- [PROBLEM TO SOLVE]:
Among the lines below, take the one holding "The image size is (1316, 902).", the one holding "Click the New document icon", and all lines between them. Set them down exactly.
[Opening PROVIDED MATERIAL section]
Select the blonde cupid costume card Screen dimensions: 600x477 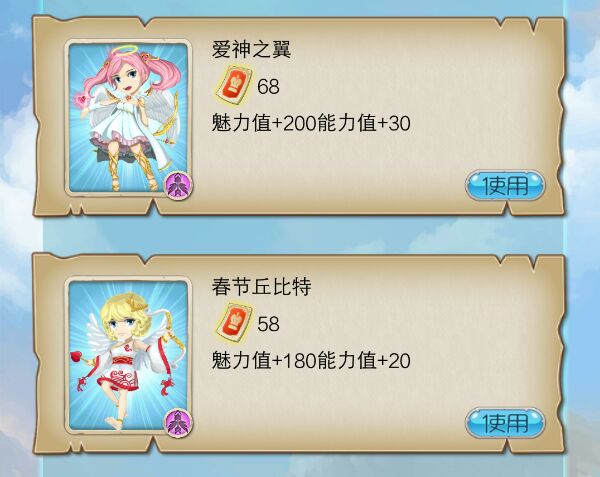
[Closing PROVIDED MATERIAL section]
[Opening PROVIDED MATERIAL section]
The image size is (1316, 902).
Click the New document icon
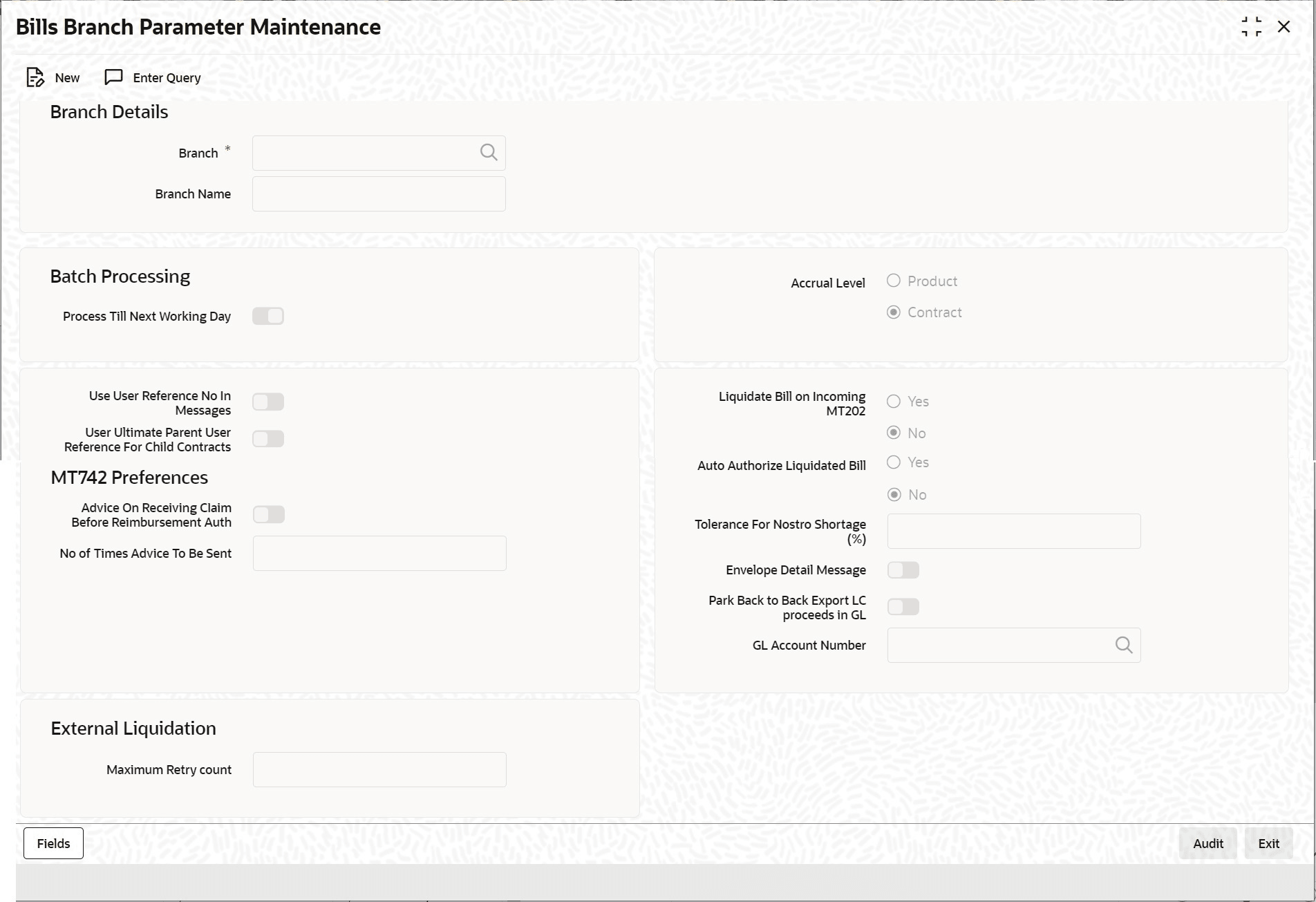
[Closing PROVIDED MATERIAL section]
[Opening PROVIDED MATERIAL section]
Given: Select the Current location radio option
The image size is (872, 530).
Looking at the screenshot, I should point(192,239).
[Closing PROVIDED MATERIAL section]
- [WORKED SOLUTION]:
The image size is (1316, 902).
Click the New document icon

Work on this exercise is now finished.